No entanto, os carros autónomos são, no que diz respeito à computação de uma moralidade, uma excepção à regra. Ao contrário de quase todas as restantes tecnologias produzidas pelas sociedades humanas, os carros autónomos tratam-se de uma tecnologia activa, que funcionará como um agente social. Basicamente, os carros autónomos são a primeira máquina verdadeiramente moral, porque estão integrados na nossa sociedade de uma forma automática. O consentimento dos pedestres é irrelevante: ninguém vai precisar de assinar os termos de serviço e responsabilidade para dar de caras com um carro autónomo a caminho do trabalho. Dizer que um carro autónomo está isento de qualquer espécie de responsabilidade moral seria o mesmo que dizer que os condutores estão isentos de qualquer responsabilidade relativamente às acções que escolhem tomar quando estão atrás do volante. E é neste ponto que a questão se adensa.
Chegar ao fundo da questão
De modo a explorar este problema de forma mais profunda, o projecto Moral Machine convida todos os seus utilizadores a simular alguns cenários em que um carro autónomo pode vir a ser forçado a tomar decisões muito difíceis. Os utilizadores são depois incentivados a fazer uma escolha.

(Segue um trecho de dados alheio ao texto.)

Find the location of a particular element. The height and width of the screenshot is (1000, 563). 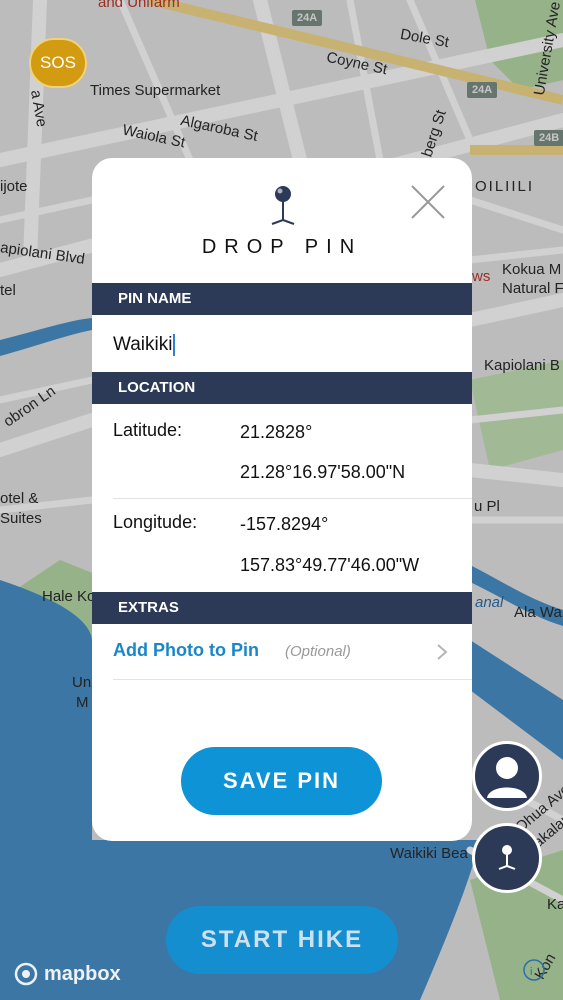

Os dilemas são ficcionais, mas perfeitamente plausíveis: numa situação em que um carro autónomo deve escolher entre bater contra um muro ou atropelar um pedestre, deve ele dar prioridade aos passageiros do veículo ou às pessoas que estão na rua? Num cenário em que um carro autónomo deve escolher entre atropelar uma criança ou atropelar dois adultos, deve a vida de um menor ser tratada de forma privilegiada? Estes são apenas dois exemplos dos vários cenários acerca dos quais é possível especular.
Num momento em que preocupações morais semelhantes têm vindo a ser aplicadas a outras novas tecnologias, como a Inteligência Artificial ou o reconhecimento facial, de que maneira podemos calcular os riscos da disseminação dos carros autónomos, e de que forma podemos contornar as dificuldades morais em causa? É uma questão cada vez mais urgente, até porque os carros autónomos estão mesmo prestes a tornar-se parte do nosso dia-a-dia.